Pull out every line of the items that contains the word "dimensions", and copy each one. Case counts, so match only that exact capitalization.

DATASET EXTRACT:
---*---

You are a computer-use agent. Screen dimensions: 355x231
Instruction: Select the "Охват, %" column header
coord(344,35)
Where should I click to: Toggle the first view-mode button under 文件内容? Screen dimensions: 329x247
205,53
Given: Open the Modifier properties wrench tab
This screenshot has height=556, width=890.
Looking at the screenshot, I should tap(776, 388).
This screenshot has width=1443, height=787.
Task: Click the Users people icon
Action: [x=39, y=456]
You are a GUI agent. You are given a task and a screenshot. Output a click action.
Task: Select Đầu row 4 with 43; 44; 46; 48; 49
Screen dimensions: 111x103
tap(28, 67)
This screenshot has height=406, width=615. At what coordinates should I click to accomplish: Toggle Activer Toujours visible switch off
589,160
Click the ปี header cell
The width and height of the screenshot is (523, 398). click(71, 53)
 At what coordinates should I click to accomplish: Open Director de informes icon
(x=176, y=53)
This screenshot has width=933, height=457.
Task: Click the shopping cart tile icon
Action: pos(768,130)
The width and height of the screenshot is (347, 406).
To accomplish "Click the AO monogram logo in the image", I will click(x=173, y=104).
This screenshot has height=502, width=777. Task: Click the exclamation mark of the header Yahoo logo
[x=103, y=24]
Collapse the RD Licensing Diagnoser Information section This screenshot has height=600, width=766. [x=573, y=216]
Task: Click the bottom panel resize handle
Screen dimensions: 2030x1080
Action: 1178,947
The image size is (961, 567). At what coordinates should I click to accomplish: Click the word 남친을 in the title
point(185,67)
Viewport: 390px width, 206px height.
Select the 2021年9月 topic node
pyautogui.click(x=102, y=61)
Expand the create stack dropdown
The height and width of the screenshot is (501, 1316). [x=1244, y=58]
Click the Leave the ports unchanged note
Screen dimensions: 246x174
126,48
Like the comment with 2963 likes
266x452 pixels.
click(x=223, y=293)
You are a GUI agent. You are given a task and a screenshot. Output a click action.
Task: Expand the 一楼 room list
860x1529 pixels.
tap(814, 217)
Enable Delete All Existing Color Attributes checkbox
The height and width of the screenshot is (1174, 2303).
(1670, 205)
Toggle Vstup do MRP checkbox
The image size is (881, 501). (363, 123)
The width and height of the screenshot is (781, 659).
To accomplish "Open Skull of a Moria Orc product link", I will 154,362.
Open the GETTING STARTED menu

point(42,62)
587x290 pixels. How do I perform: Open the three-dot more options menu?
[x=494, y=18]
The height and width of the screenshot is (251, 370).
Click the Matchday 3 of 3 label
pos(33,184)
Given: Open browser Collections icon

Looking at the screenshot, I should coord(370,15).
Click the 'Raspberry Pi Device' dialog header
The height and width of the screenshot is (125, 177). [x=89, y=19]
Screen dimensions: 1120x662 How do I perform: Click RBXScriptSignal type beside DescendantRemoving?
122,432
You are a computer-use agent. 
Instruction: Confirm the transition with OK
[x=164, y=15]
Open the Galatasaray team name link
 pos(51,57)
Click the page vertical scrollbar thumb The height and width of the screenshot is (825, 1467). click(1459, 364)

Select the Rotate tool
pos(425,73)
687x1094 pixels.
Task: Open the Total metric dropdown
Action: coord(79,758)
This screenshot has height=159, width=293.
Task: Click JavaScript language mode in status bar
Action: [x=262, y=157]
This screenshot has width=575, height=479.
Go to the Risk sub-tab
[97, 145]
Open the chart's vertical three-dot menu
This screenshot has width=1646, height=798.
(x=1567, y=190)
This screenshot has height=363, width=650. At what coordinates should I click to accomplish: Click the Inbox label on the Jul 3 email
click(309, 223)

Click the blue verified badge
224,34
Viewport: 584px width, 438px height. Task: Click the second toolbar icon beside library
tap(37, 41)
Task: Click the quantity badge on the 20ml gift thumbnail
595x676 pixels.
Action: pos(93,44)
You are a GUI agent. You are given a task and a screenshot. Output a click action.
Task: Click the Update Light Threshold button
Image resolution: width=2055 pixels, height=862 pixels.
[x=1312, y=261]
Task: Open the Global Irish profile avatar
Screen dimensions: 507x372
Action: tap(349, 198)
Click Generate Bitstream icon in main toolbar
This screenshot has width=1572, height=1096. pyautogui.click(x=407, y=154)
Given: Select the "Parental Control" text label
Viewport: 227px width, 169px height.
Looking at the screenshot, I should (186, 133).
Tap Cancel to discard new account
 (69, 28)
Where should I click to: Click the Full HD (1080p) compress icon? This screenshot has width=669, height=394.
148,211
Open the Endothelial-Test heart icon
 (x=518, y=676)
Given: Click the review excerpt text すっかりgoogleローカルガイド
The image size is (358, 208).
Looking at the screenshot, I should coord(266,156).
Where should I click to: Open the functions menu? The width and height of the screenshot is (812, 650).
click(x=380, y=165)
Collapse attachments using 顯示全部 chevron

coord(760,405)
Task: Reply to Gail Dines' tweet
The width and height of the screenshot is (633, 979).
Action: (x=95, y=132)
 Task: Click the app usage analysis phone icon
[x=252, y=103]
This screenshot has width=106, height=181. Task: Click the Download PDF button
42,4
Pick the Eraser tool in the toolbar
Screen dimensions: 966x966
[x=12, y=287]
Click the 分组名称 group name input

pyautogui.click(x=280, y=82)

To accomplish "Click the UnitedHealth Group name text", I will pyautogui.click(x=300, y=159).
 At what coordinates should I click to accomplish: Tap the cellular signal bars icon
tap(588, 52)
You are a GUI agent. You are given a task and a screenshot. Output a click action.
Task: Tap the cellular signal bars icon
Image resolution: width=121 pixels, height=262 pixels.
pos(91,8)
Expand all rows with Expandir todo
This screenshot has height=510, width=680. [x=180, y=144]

---*---

EXERCISE RESULT:
You are a computer-use agent. Screen dimensions: 355x231
Where should I click to: Toggle the first view-mode button under 文件内容? Screen dimensions: 329x247
Screen dimensions: 111x103
Screen dimensions: 2030x1080
Screen dimensions: 246x174
Screen dimensions: 1120x662 How do I perform: Click RBXScriptSignal type beside DescendantRemoving?
Screen dimensions: 507x372
Screen dimensions: 966x966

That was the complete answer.